▶ **Record set**:
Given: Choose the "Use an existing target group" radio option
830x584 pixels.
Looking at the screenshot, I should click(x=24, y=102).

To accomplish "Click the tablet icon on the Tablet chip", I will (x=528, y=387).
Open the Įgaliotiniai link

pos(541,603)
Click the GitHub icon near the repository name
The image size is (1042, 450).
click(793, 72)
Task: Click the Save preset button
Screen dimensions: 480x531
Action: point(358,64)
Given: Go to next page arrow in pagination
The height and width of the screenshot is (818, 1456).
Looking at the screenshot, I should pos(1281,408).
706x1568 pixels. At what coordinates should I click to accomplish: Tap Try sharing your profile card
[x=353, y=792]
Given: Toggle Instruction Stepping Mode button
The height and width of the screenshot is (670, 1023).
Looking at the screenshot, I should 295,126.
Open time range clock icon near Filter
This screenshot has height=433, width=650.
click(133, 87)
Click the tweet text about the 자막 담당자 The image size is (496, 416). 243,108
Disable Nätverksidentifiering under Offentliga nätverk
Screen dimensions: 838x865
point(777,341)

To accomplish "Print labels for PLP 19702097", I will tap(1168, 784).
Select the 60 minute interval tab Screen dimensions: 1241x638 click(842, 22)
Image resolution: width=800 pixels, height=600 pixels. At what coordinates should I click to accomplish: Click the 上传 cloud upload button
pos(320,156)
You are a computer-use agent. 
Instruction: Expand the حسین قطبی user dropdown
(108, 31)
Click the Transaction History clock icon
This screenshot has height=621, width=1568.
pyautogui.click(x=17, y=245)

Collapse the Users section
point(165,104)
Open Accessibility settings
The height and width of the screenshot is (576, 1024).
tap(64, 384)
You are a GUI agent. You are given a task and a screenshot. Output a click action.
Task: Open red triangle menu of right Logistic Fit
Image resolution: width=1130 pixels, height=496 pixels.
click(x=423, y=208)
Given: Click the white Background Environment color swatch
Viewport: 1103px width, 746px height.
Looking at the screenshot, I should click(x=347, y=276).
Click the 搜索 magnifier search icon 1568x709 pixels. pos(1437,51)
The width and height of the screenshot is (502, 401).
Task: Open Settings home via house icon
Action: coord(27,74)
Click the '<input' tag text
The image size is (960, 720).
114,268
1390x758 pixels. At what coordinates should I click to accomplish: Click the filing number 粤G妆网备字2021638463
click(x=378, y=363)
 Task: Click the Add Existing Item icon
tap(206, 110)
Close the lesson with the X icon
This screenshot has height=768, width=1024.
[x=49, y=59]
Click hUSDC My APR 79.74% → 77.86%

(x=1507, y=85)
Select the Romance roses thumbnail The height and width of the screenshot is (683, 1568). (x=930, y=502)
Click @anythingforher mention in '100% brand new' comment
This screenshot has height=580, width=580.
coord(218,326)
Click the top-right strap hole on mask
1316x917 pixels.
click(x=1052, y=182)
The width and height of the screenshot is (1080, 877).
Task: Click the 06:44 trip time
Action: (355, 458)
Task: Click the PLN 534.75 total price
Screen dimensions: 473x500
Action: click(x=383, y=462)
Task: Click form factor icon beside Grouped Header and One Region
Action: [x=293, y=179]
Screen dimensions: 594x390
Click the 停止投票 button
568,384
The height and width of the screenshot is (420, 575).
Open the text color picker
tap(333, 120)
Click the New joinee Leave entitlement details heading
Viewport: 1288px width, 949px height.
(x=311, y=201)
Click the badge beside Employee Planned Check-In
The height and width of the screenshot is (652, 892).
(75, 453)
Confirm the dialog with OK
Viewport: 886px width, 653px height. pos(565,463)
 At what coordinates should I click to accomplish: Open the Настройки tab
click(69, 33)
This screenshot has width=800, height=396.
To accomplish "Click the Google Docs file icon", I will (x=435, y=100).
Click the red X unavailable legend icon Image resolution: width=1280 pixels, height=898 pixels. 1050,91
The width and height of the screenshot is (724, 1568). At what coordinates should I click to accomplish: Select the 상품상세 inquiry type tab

▶ **Instructions for the task**: The lines to copy are those above that contain the string "right".

▶ **Result of the task**:
Task: Open red triangle menu of right Logistic Fit
Click the top-right strap hole on mask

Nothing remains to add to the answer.